When emigration from Europe to the United States and Canada began to mushroom from the middle of the 19th Century, the majority of the two and a half million emigrants Cunard carried to the New World came from England, and from mainland Europe substantial numbers of Irish emigrants boarded in Cobh where Cunard ships stopped on the westbound route from Liverpool. In the 100 years from 1848, over six million people emigrated from Ireland to escape crop failures or poverty; and of these, two and a half million departed from Cobh – many on Cunard vessels.

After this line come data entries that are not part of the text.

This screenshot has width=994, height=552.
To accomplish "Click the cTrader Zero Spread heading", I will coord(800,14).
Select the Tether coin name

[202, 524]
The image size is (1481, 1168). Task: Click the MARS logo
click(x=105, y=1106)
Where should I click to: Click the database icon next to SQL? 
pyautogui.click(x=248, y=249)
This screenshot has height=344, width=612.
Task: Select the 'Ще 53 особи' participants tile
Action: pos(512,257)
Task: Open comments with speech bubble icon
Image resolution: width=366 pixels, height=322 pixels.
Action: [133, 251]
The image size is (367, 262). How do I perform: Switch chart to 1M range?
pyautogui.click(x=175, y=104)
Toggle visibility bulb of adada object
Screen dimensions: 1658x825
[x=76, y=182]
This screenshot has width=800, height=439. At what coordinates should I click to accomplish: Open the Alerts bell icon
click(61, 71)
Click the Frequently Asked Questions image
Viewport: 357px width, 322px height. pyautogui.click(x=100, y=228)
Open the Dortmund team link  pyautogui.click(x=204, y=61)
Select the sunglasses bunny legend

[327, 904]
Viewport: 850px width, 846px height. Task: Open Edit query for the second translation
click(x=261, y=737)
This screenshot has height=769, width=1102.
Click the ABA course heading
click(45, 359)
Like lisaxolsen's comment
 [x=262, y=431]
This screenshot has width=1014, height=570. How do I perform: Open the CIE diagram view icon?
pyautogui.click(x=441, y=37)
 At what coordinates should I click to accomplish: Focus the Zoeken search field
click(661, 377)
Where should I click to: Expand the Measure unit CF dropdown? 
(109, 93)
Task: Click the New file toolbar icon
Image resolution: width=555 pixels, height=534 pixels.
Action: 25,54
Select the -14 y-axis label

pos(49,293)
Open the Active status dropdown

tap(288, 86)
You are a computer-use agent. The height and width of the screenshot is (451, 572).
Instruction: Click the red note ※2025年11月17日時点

In early 1914, Cunard’s Ivernia established the record of embarking 1,000 passengers in Cobh – a record that stood for many years and perhaps still stands!
Despite the misery in which so many of these emigrants had existed, and despite the tears and sadness at leaving a home they might never see again, emigration was fundamentally a story of hope. For a good many of them, the hope became reality, and the prosperity found in North America enabled them and their descendants to visit their native lands on the great transatlantic liners that incessantly moved between the Old World and the New.
Mauretania, at the time the largest liner calling at Cobh, made history in September 1947 when she embarked officials and players of the Gaelic Athletic Association, who were bound for New York to take part in the first All-Ireland Football Final to be played outside Ireland.
Cunard and Cobh will be forever linked due to the sinking of the Lusitania on the afternoon of Friday 7 May 1915, ten miles off the Old Head of Kinsale. She was torpedoed by U20 and sank within 18 minutes. Of the 1,900 people on board, only 761 survived. Many of the recovered bodies were taken to Cobh, and over 140 unidentified bodies were interred in three graves at the Old Church graveyard just outside the town. Most identified bodies were claimed by relations and sent home for burial – but over 900 missing persons were never found. Today a Memorial to Peace and to the loss proudly stands in the centre of the town, and it has become the tradition in recent years for visiting Cunard ships to pay tribute to the Memorial and commemorate the loss.
Caronia, the famous “Green Goddess,” would offer several Around Ireland cruises during her career and was a regular visitor to the country.
On 23 July 1990, as part of Cunard’s 150th Anniversary Round Britain voyage, QE2 was greeted by 60,000 people and units of the Irish Navy on her maiden arrival at Cobh, in the Irish Republic. Her arrival also coincided with the opening of the new cargo terminal at Ringaskiddy (where she berthed) and the Irish Taoiseach, Charles Haughey, was entertained to lunch to mark the event. Her departure that evening was again greeted with huge crowds, especially as she passed Cobh itself, where every square foot of the town overlooking the water was jammed with sightseers.
Queen Mary 2, Queen Elizabeth and Queen Victoria are regular callers to Cobh and further strengthen the unique bond between Cunard and Ireland.
|Queen Victoria at Cobh|
Other Irish ports have associations with Cunard:
A notable development took place on 8 May 1929 when Scythia made Cunard's first call at Galway. Within a few years, four Cunarders a month were calling there.
Dublin also figured in the company's plans. In 1932, Samaria and Antonia brought over from the U.S. and Canada hundreds of pilgrims for the Eucharistic Congress being held in that city. Both ships served as floating hotels during the Congress.
Lancastria would make annual pilgrimages, under the auspices of the Catholic Boy Scouts of Ireland, to Loudres and the Holy Land, with a stop at Civitavecchia being made to enable the pilgrims to attend the opening of the Holy Door in St Peter's, Rome.